*Votre consigne*.
Recopiez à l'identique le passage de l'extrait sur le rasage de Napoléon qui commence aux mots « Pendant ces conversations, l’empereur » et s'arrête après les mots « achevait son ouvrage. ».

*Extrait du document*.
• • • •

Des débuts difficiles

Constant et Roustan aident Napoléon à se raser
Constant et Roustan aident Napoléon à se raser

Les premières fois qu’il essaya de mettre mes leçons en pratique, c’était une chose plus inquiétante encore que risible de voir l’empereur (il l’était alors), qui, en dépit des principes que je venais de lui donner en les lui démontrant par des exemples réitérés, ne savait pas tenir son rasoir, le saisir à poignée par le manche, et l’appliquer perpendiculairement sur sa joue sans le coucher. Il donnait brusquement un coup de rasoir, ne manquait pas de se faire une taillade, et retirait sa main au plus vite en s’écriant:—Vous le voyez bien, drôle! vous êtes cause que je me suis coupé! Je prenais alors le rasoir, et finissais l’opération. Le lendemain, même scène que la veille, mais avec moins de sang répandu. Chaque jour ajoutait à l’adresse de l’empereur; et il finit, à force de leçons, par être assez habile pour se passer de moi. Seulement il se coupait encore de temps en temps, et alors il recommençait à m’adresser de petits reproches; mais en plaisantant et avec bonté. Au reste, de la manière dont il s’y prenait et qu’il ne voulait pas changer, il était bien impossible qu’il ne lui arrivât pas souvent de se tailler le visage; car il se rasait de haut en bas, et non de bas en haut comme tout le monde, et cette mauvaise méthode, que tous mes efforts ne purent jamais changer, ajoutée à la brusquerie habituelle de ses mouvements, faisait que je ne pouvais m’empêcher de frémir chaque fois que je lui voyais prendre son rasoir. […]

Napoléon prend goût au rasage

Pendant ces conversations, l’empereur se rasait, car j’étais parvenu à le décider à se charger seul de ce soin. Souvent il oubliait qu’il n’était rasé que d’un côté. Je l’en avertissais; il riait et achevait son ouvrage.

• • • •

*Données fournies*.
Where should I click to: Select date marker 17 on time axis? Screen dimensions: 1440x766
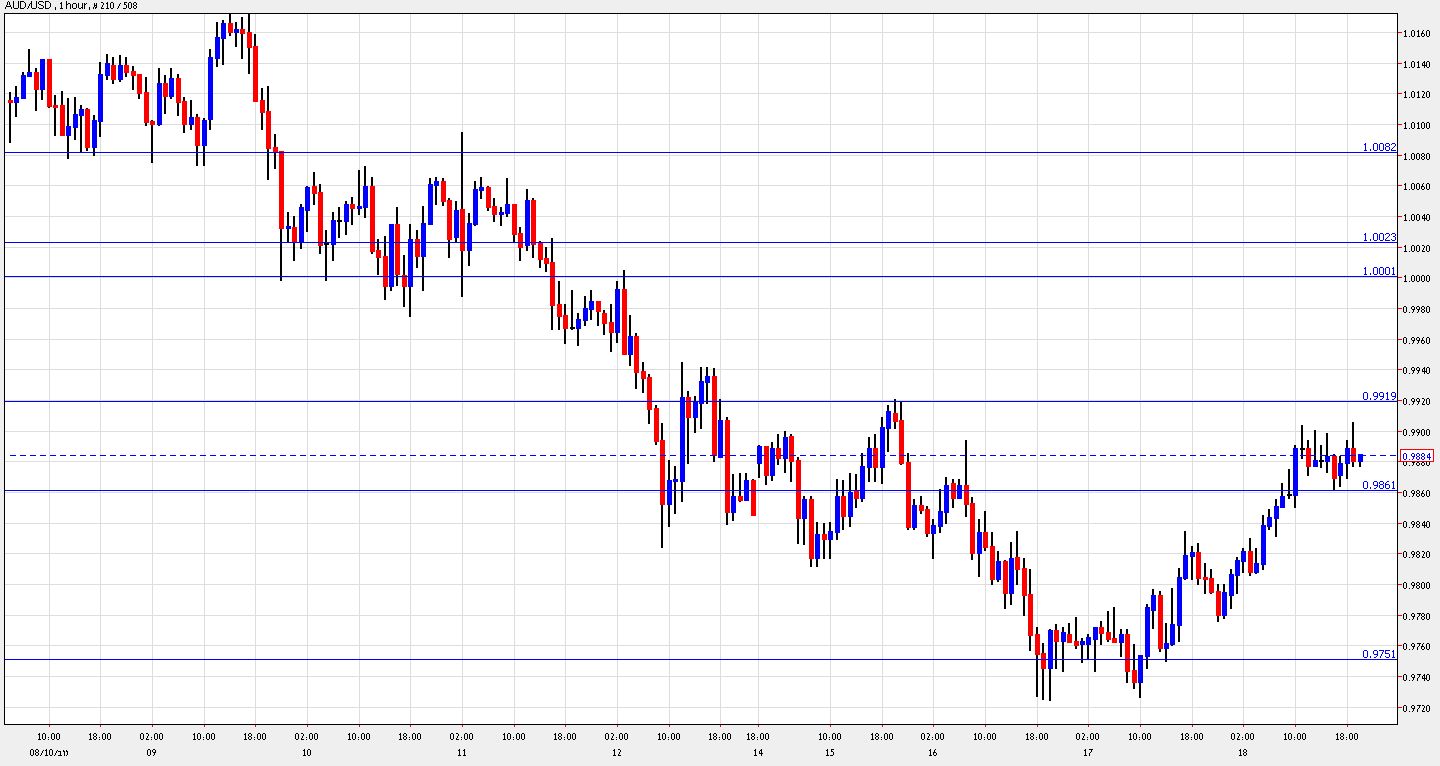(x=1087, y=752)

• • • •

*Solution proposée*.
Pendant ces conversations, l’empereur se rasait, car j’étais parvenu à le décider à se charger seul de ce soin. Souvent il oubliait qu’il n’était rasé que d’un côté. Je l’en avertissais; il riait et achevait son ouvrage.